Nunca foi obrigado a gostar daquele esporte que consistia em colocar 22 marmanjos atrás de uma bola e quem conseguisse acertar aquele retângulo branco ficava feliz. Muito menos foi forçado a gostar daquele time que ora vestia branco ora listrado em branco e preto e para quem as coisas pareciam difíceis, trabalhosas, mas que quando conquistadas davam um orgulho e uma felicidade indescritíveis.
Podem ter sido as manhãs de sábado dedicadas a ver os treinos in loco. Poder estar perto daqueles jogadores só vistos pela televisão, entrevistado por repórteres que eram de carne e osso e estavam ali, a centímetros de distância. Dificilmente foi a primeira partida acompanhada no estádio, quando o medo dos fogos de artifício disparados da arquibancada desviou a atenção do garoto e possivelmente do goleiro Marola, que, quando enfim localizado pelos olhos do garoto, buscava a bola no fundo das redes no gol de empate do Botafogo de Ribeirão Preto.
"Aí...não presta atenção", disse o torcedor ao lado.
Falava de Marola e, sem querer, falava do garoto.
Não foi fácil ao garoto atravessar os 90 minutos da semifinal do Campeonato Brasileiro de 1983. O Atlético Mineiro tinha um time maravilhoso e a partida era no Mineirão. O Santos se defendeu como pôde. O alento veio com a expulsão de Reinaldo. O alívio, quando a partida terminou. Claro que o Flamengo era melhor, mas o Santos tinha Serginho, aquele mesmo atacante que quando estava no São Paulo era odiado pelo garoto, por tantos gols que marcava no Santos. O mesmo Serginho que fez o pai do garoto ir à Vila Belmiro no dia de sua apresentação e ali, em meio à multidão e agora dando a mínima para os fogos, o garoto subiu no colo da tia para ver o futuro artilheiro de seu time ir embora em um Fiat 147.

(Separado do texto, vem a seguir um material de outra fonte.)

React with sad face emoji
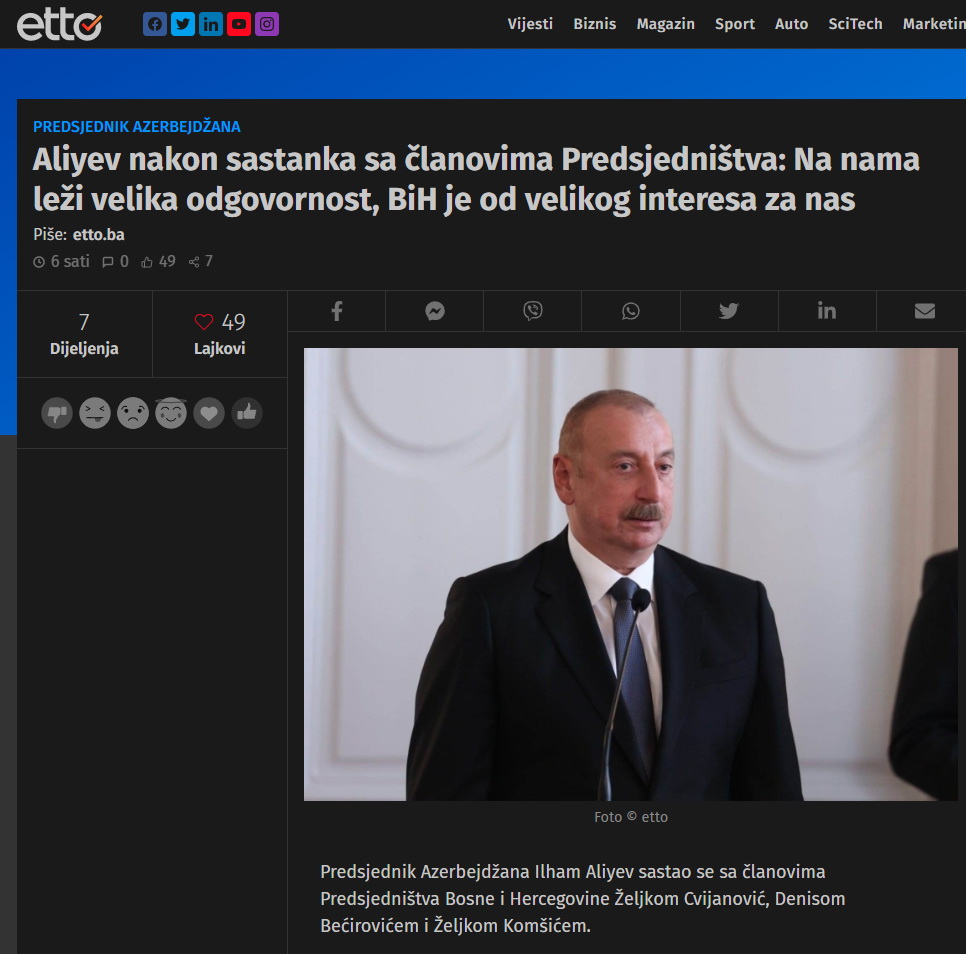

O placar de 2 a 0 no Morumbi dava a certeza. O gol de Baltazar a tirou. Poderia pesar no Maracanã. Pesou. Estava 2 a 0 para o Flamengo e o garoto achando que dava para reverter. Ah, Adílio...deu o tiro me misericórdia aos 44 minutos do segundo tempo. Um chute no sofá simbolizou o sentimento. Não deu, não rolou, já era, Perdeu.

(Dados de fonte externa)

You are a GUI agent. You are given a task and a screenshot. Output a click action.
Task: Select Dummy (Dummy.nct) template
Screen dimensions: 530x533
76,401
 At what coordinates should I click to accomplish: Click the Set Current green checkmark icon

Mas quem liga? Foi no mesmo canto direito do sofá posicionado em frente à TV. Um pulo, um grito, mais pulos, pulos sem fim. Serginho havia marcado o gol. O Santos estava vencendo o Corinthians. O título paulista de 1984 havia chegado.
Depois dele, chegaram os anos seguintes. Derrotas, desesperança, amadorismo. Adolescência, competitividade, clássicos, vitórias, jogos decisivos, derrotas. Carimbar a faixa do campeão era suficiente.

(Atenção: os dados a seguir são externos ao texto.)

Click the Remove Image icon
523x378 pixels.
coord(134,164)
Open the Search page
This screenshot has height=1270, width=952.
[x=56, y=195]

Não, não era, mas tinha que parecer que era.
Algumas vitórias sobre o Corinthians, gol de voleio, Guga. Ser o único time a vencer o campeão Palmeiras no Brasileiro de 1993. Vencer por 1 a 0 o soberano São Paulo.
Sim, pensar pequeno. Não conseguir nada e achar que era feliz.
O dinheiro era curto. A presença no estádio, rara.
Derrota por 4 a 1 no Maracana.
"Já era, deu Fluminense".
Não, deu Giovanni.
"Agora ninguém tira".
Márcio Rezende de Freitas tira.
Aumenta a frequência no estádio. Frio, chuva, presença.
"Não posso ir hoje. Vai lá e cobre o dia do Santos"
Era manhã de sexta-feira. A Rádio Atlântica entraria com o programa de esportes no ar em 1h30. Fala o técnico Emerson Leão. Hira de gravar e reproduzir mais tarde, ao vivo para a rádio.
Jornalista. Repórter esportivo. Cobertura do Santos.
A partir de agora não se torce mais. Não tem cabimento. Não é profissional.
Curioso. Você não grita 'gol' e as coisas continuam como sempre estiveram. Legal esse negócio de ficar inerte ante a explosão de um estádio. Olha esses torcedores. Parecem uns bobos...iguais a mim, que até outro dia era mais um bobo ali em cima.
"Aê, repórter filho da puta! Tu deve ser corintiano!"
Meu Deus, torcedor pensa assim. O cara tem que falar bem do Santos a vida inteira.
E até outro dia eu era mais um bobo ali em cima.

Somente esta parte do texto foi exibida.